Zoey the other day. She is the shiniest grey I've ever seen. :shock:


----------



## SammysMom (Jul 20, 2013)

Such beautiful babies!!! *Saranda*, wow, he's SO handsome.

Sam's officially fuzzy and dirty for the season, but I still think he's the most beautiful thing I've ever laid eyes on. Here's one of him having a sunset snack that makes me think, "I can't believe I get to spend time with this sweet, amazing, lovely creature every day."


----------



## wdblevin (Aug 30, 2013)

SammysMom, what a impromptu type pix... Love it!

If my shoes were in front of Chuck's nose like that, he might try to take a nibble. When we're out riding, he is fond of reaching back to my feet and licking my Ariat's. Silly boy. ;-D


----------



## RedTree (Jan 20, 2010)

Lexiie said:


> All of your horses are so gorgeous guys, I'm jelous!
> I wish I still had a nice camera ):
> _Posted via Mobile Device_


You don't need a nice camera to take photos of your horse  most my photos are taken from an iPhone, iPad or when I can be bothered my camera, which is t the flashes.

I do admit flashy cameras do take better photos, but don't let that stop you sharing photos.

I just thought I should bump this up, as I forgot I had made this one and the other day had the exact same thought about Romeo again lol


----------



## MyFillyAspen (Oct 28, 2012)

I sure do!  Sorry for so many pictures  Love this filly :wink:


----------



## NorthernHorse (Jan 11, 2013)

Had one of those moments the other day  Love this little filly


----------



## HeroMyOttb (Dec 28, 2009)

haha yes, and it's so hard for me with photos. Because everytime I see my horse in person he just always looks so beautiful and pictures always fail to capture the beauty!!!


----------



## HowClever (Feb 16, 2010)

Definitely still has this effect on me!


----------



## New_image (Oct 27, 2007)

Yupp. Whenever I glance out the back window and see them running up to the barn, enjoying the different movement styles I do the "wow". 

These are my three home bred babies (@ 2yrs, 1.8yrs and 9yrs) so they're special to me. This picture doesn't do any one of them a great justice but I love it. Their expressions and their eyes are so "them" here. It makes me think "what a good lookin' group of kids"


----------



## SaddleUp158 (Dec 26, 2008)

I actually had that moment yesterday, but when I was long lining my mare, not looking at a picture. I haven't worked her in lines for a while so I never get to see her working myself. All I could think was, wow she is really maturing nicely. Can't wait to see what she turns into by the end of the year.


----------



## clumsychelsea (Jul 9, 2014)

I fall in love with Angel every time I see her again.  

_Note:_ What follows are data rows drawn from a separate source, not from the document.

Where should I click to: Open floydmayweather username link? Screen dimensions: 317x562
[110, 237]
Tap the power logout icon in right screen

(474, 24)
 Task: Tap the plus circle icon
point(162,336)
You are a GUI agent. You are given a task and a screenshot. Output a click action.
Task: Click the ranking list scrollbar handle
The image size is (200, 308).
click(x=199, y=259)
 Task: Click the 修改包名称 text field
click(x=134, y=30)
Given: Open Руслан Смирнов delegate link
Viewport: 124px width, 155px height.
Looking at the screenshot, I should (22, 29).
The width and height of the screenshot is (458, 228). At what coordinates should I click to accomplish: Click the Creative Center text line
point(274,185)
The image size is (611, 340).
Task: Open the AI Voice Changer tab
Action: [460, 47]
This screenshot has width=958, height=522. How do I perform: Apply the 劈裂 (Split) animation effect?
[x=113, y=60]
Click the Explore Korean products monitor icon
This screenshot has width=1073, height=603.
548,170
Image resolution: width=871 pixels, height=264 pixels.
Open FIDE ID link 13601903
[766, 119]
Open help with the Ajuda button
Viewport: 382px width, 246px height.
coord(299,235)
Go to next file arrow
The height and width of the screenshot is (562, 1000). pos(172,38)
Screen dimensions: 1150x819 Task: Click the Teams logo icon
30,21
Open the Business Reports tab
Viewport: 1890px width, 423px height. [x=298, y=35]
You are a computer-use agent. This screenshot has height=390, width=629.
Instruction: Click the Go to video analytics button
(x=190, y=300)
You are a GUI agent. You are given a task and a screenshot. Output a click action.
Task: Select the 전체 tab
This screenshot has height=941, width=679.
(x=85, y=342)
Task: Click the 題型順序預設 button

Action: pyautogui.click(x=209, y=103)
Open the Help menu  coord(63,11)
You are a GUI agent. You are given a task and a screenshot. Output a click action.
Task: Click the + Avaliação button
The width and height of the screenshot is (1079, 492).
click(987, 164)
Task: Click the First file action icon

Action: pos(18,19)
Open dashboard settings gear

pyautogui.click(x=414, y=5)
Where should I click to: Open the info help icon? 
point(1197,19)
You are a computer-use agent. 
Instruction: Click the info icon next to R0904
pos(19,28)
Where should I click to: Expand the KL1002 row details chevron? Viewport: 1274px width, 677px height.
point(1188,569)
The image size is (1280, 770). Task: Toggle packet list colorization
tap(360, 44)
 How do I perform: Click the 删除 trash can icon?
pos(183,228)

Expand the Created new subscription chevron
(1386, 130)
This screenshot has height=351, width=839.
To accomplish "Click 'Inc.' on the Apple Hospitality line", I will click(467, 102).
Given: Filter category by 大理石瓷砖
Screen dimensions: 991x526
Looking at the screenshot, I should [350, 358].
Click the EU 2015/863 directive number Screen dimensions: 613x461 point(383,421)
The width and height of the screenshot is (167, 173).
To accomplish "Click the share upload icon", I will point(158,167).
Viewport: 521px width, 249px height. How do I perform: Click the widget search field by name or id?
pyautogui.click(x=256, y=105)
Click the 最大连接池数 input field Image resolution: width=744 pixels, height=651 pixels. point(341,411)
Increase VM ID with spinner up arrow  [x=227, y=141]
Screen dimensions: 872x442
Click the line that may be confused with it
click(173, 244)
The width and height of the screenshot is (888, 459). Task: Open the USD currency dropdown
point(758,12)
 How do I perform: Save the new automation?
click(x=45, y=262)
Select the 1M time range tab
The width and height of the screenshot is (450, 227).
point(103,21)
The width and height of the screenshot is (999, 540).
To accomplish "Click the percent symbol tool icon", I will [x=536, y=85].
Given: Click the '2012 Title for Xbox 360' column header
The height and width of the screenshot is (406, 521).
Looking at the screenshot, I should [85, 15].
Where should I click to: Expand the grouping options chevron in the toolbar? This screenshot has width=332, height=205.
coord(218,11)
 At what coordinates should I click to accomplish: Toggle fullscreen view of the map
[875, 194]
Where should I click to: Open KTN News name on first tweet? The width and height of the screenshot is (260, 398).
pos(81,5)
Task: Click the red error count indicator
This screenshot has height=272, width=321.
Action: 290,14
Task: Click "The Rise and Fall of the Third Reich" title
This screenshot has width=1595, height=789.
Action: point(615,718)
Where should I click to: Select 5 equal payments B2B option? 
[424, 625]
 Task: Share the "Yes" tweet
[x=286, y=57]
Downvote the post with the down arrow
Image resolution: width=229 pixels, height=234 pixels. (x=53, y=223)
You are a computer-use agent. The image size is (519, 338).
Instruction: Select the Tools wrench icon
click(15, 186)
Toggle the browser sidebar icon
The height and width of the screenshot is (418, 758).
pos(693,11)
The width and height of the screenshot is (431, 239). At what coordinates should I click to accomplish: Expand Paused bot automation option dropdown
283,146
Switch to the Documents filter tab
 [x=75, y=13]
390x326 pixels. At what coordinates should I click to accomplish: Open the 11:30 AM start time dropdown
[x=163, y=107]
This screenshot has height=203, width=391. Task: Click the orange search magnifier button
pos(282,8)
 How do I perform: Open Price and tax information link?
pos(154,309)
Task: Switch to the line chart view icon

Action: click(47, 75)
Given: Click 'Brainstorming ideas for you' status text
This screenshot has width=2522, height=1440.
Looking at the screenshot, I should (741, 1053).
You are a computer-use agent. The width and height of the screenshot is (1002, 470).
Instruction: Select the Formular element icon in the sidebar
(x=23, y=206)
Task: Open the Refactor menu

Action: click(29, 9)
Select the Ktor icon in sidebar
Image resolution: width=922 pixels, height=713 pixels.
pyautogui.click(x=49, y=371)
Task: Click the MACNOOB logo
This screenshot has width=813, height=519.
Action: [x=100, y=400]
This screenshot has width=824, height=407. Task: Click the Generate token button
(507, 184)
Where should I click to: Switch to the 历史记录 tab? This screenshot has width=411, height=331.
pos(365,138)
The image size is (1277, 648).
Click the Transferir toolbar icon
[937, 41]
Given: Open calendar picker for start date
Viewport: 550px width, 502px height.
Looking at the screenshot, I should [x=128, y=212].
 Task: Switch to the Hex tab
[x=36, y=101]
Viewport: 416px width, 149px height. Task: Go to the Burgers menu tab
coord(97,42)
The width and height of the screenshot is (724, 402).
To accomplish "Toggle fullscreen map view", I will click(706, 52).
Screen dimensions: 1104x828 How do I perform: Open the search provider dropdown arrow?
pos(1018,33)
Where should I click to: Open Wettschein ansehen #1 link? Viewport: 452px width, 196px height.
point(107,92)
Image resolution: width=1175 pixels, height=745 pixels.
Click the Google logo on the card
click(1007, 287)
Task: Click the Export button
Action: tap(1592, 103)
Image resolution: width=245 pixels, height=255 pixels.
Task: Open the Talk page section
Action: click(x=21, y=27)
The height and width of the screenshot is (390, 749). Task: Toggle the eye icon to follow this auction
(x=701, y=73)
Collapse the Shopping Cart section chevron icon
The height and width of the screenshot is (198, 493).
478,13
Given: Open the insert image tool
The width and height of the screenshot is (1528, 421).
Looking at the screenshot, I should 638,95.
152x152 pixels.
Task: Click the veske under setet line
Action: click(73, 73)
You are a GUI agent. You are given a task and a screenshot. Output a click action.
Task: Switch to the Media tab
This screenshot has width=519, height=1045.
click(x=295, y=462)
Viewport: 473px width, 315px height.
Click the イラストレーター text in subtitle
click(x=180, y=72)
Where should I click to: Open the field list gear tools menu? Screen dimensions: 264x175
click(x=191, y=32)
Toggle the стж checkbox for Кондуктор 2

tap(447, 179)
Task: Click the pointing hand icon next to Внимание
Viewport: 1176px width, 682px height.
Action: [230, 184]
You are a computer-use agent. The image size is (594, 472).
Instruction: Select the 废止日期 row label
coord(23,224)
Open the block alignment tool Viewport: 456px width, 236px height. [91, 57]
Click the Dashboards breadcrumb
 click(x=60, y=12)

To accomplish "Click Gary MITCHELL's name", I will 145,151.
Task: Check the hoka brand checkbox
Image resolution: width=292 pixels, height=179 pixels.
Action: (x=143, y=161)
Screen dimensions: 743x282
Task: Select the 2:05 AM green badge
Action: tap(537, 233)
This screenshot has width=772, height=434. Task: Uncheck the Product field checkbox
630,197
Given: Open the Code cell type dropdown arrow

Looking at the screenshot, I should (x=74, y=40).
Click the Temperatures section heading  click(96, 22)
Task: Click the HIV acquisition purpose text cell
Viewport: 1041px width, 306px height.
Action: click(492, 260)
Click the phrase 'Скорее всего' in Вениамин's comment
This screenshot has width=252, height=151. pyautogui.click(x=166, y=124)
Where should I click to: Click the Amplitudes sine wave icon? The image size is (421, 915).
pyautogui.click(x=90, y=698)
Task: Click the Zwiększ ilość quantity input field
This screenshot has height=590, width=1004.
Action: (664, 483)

And I especially love this picture of her bothering me while I was trying to tan. All I can picture going through her head is, "Mom? Why are you on the ground? You're supposed to be giving me treats and scratches." What a goober. :lol:


----------



## RedTree (Jan 20, 2010)

I sure never tire of seeing my boy either


----------



## BlueStormborn (Jun 3, 2014)

My heart melts every time I see him or even look at his pictures....even if everyone bashes his comformation


----------



## Oldhorselady (Feb 7, 2012)

I have two mares that mean the world to me. They always take care of me. I was so happy that I had the opportunity to have some wonderful pictures done with them.

Belle (Big Mamma)....




























Snickers.....


----------



## roadswarrior (Sep 20, 2013)

I have just recently started to get back into taking some photos and am amazed at why I stopped in the first place. I have to say when you see your pride and joy on film, it is fantastic. To see how beautiful they look and knowing that you helped them get that way, is a great feeling.

First off this is Wizard. He is a STBD race horse, planning on getting back to racing after a few months off. He is a project with me and 2 other people, in it for fun. Not me driving but one of the partners. As you might be able to tell, our colours are blue and pink.
























Next up is my long retired STBD riding horse, Roads. Just turned the big 24. We still ride 3-4 times a week and it seems like he will go on forever. We even did a games day this past weekend and came home with some ribbons 







Even though his eye is a bit swollen from a sting or fight with his neighbour (it is all good now!) I think he looks very stoic.


----------



## RedTree (Jan 20, 2010)

Wow I love those colours!


----------



## NordicJuniper (Jun 9, 2009)

I really enjoyed the pictures from everyone! I definitely have those moments. Even more so now that I won't have any horses, except my mini, in a couple days.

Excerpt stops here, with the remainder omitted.